Resulting trait space
The trait space is described in detail in Pimiento et al. (2020) so we only briefly summarise it here to provide context. The first axis is strongly related to terrestriality (i.e., the ability to move between marine and terrestrial or riverine realms) and vertical position in the water column. The second axis of the trait space revealed a strong compartmentalization, with mammals occupying an area separate from that of fishes and sharks. The third axis of the trait space is mostly related to feeding mode, while the remaining three axes of the functional space are weakly associated with individual species traits and together represented 21% of the total inertia.
Metrics of species contributions to functional diversity
Table 1 defines and outlines all the metrics used to characterize species’ contributions to functional diversity and its combination with level of global endangerment. For all the individual functional metrics (functional uniqueness [FUn], functional specialisation [FSp] and functional distinctiveness [Fdist]) the mean value across all imputations was used (see above and Pimiento et al. 2020). For each species, FUn was computed as the mean distance to the nearest neighbours, considering the one, three or five neighbours to test the sensitivity to the inclusion of varying portions of the trait-space neighbourhood (Mouillot et al. 2013; McWilliam et al. 2018). We focus on the case with 5 neighbours for consistency with Pimiento et al. (2020) but report results for all three cases in the supplementary materials to evaluate sensitivity. Species’ FSp was computed as the Euclidean distance of each species to the barycentre of the multidimensional trait space (Mouillot et al. 2013). We did not investigate the functional distinctiveness (Fdist) in Pimiento et al. (2020), but we include here as this metric is commonly used in other studies and is a general descriptor of a species’ mean dissimilarity to all others in the community (Grenie et al. 2018; Kondratyeva et al. 2019; Violle et al. 2017). Note that computing FUn and Fdist does not require the Euclidean trait space; rather, they can be directly calculated based on the Gower’s distance matrix (Kondratyeva et al. 2019). On the other hand, FSp does rely on the Euclidean trait space (i.e., the PCoA). In Pimiento et al. (2020), FSp was based on the 6-dimensional space; here we calculate FSp based on all the axes of the PCoA, which more faithfully reflects the original functional distances. Functionally uniqueness and specialisation (FUS) was calculated as the average of FUn and FSp, with the intention of identifying species with high values of both metrics. Averages can be dominated by individual components so may not indicate simultaneously high values across component parts (Byrnes et al. 2014). Therefore, we separately identified those species that are in the top 10% (90th percentile) for both FUn and FSp (hereafter FUSq), before ranking these according to the mean value.
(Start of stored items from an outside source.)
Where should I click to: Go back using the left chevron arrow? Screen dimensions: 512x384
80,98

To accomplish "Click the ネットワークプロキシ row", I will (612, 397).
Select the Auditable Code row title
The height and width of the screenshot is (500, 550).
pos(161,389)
Description of metrics used in this paper. References are: 1. Mouillot et al. (2013). 2. Violle et al. (2017). 3. Kondratyeva et al. (2019). 4. IUCN (2019). 5. Pimiento et al. (2020), 6. Mooers et al. (2008). Subscript P in acronyms refers to the alternative extinction probability-weighted version of the respective metric.
All functional metrics (i.e., FUn, FSp, Fdist, FUS) and IUCN status (GE: LC=0, NT=1, VU=2, EN=3, CR=4) were scaled between zero and one to ensure equal contributions to products when combined with global endangerment in the metrics ‘Functionally Specialised and Globally Endangered’ (FSGE), ‘Functionally Distinctive and Globally Endangered’ (FDGE), ‘Functionally Unique and Globally Endangered’ (FUGE), and ‘Functionally Unique, Specialised and Endangered’ (FUSE). Note that the scaling of functional metrics and IUCN status was between zero and four in Pimiento et al. (2020), which affects the absolute, but not relative values of FUSE and related indices.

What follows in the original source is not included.